Komfortowe jest to, że żona ma wolny zawód i nie jest pod presją tasków projektowanych przez korporację. Dzięki temu może trochę więcej czasu poświęcić domowi.
Ja nie pracuję mniej niż normalnie, chyba nawet jeszcze więcej. Ale nie mam generalnie problemu ze znalezieniem sobie przestrzeni na pracę. Inna sprawa, że już dawno temu nauczyłem się realizować swoje zadania w rożnych miejscach (samolot, pociąg, poczekalnia, dom, hotel, wakacje, itp.). Przez lata przyzwyczaiłem się do pracy w różnych warunkach. Nauczyłem się pracować z porannym harmidrem naszej trójki małych dzieci. Kto zna, ten zna. To szlify najwyższego stopnia, które się potem bardzo przydają.
Przemysław Dzierzbicki
graphic designer, operator DTP, Schulz brand friendly
Home office z dziećmi w domu? To jest możliwe, choć wymaga wysiłku. Praca zdalna w tej branży nie jest nowością, kiedy dzieci idą do szkoły bez problemu można poświęcić się obowiązkom zawodowym. Jednak praca w dobie pandemii to już zupełnie inna bajka. Żeby któryś z rodziców mógł być w trybie home office – jeden nie pracuje. Niestety taka prawda. Kiedy ja zamykam się w pokoju na 8 godzin i pracuję, wtedy żona ogarnia całą resztę. Ktoś musi się poświęcić. Dziecko cały czas o coś zabiega: aby zobaczyć coś, pomóc czy po prostu ugotować obiad. Z drugiej strony chcemy rzetelnie i dobrze wykonywać swoje obowiązki z pracy – na to liczy pracodawca i nie chcemy go zawieść. Nikt chyba nie wyobraża sobie takiej sytuacji: „Krzysiu, nie teraz. Rodzice do 17:00 są na home office i wtedy przygotują coś do jedzenia.” Takie są realia pracy zdalnej i jednoczesnej opieki nad dziećmi. Przed nami kolejne wyzwania w postaci e-szkoły.
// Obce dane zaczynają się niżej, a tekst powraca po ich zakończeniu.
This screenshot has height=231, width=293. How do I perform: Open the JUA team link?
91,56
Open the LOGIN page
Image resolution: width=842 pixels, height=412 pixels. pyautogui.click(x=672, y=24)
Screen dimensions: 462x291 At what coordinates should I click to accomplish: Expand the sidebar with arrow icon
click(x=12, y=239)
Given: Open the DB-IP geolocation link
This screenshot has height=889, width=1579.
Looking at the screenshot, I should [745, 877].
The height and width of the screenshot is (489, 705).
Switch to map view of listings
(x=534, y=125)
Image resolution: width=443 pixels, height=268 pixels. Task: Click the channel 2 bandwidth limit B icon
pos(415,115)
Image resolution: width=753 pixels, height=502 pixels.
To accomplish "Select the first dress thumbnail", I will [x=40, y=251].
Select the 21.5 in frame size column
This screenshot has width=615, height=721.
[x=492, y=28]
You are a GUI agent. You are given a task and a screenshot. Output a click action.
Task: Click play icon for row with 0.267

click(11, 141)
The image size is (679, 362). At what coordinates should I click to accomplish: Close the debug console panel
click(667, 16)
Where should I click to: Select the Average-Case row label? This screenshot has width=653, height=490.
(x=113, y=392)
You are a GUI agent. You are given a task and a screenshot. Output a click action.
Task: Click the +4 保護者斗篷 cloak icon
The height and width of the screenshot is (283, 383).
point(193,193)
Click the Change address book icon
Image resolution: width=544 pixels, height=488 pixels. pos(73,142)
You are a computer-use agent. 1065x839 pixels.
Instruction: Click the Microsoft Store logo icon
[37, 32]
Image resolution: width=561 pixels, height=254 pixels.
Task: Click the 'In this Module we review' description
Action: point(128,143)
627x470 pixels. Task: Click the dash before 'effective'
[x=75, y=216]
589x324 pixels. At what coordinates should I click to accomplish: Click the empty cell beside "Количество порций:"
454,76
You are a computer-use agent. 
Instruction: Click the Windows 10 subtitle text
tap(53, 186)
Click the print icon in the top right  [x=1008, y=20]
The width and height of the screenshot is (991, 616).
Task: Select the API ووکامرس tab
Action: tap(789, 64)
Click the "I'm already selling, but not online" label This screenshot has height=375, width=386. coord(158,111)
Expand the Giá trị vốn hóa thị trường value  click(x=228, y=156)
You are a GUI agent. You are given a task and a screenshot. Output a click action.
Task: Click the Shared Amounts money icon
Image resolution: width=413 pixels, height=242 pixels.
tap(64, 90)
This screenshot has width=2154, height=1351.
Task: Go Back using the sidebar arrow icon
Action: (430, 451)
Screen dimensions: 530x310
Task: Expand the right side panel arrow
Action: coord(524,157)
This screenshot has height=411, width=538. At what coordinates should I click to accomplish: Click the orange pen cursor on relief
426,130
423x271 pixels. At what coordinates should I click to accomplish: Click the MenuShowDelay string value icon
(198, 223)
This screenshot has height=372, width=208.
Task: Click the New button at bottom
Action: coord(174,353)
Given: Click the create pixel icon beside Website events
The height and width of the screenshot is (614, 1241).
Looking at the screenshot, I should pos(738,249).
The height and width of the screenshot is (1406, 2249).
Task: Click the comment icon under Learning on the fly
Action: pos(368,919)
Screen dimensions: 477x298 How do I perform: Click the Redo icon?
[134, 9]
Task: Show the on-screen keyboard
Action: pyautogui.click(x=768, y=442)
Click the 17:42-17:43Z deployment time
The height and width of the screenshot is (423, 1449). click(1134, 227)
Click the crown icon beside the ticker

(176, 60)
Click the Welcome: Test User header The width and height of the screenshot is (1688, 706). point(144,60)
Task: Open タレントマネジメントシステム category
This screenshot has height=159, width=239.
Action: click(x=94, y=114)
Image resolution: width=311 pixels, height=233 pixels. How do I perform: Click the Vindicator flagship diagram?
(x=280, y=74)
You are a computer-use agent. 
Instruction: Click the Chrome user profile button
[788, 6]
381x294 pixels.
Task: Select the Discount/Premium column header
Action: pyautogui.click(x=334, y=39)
Aby przetrwać tą jazdę bez trzymanki trzeba dobrze wydzielić strefy: praca i dom i ustalić z dziećmi konkretne godziny dla nich. Róbmy sobie przerwy w pracy, aby spędzić czas z dziećmi, ale uczmy ich też tego, że rodzice muszą zająć się swoimi obowiązkami. Wypracujmy wspólne rytuały. Powodzenia!
P.S. Mam cudowną żonę oraz ogarnięte dzieciaki, ale tylko dwie ręce.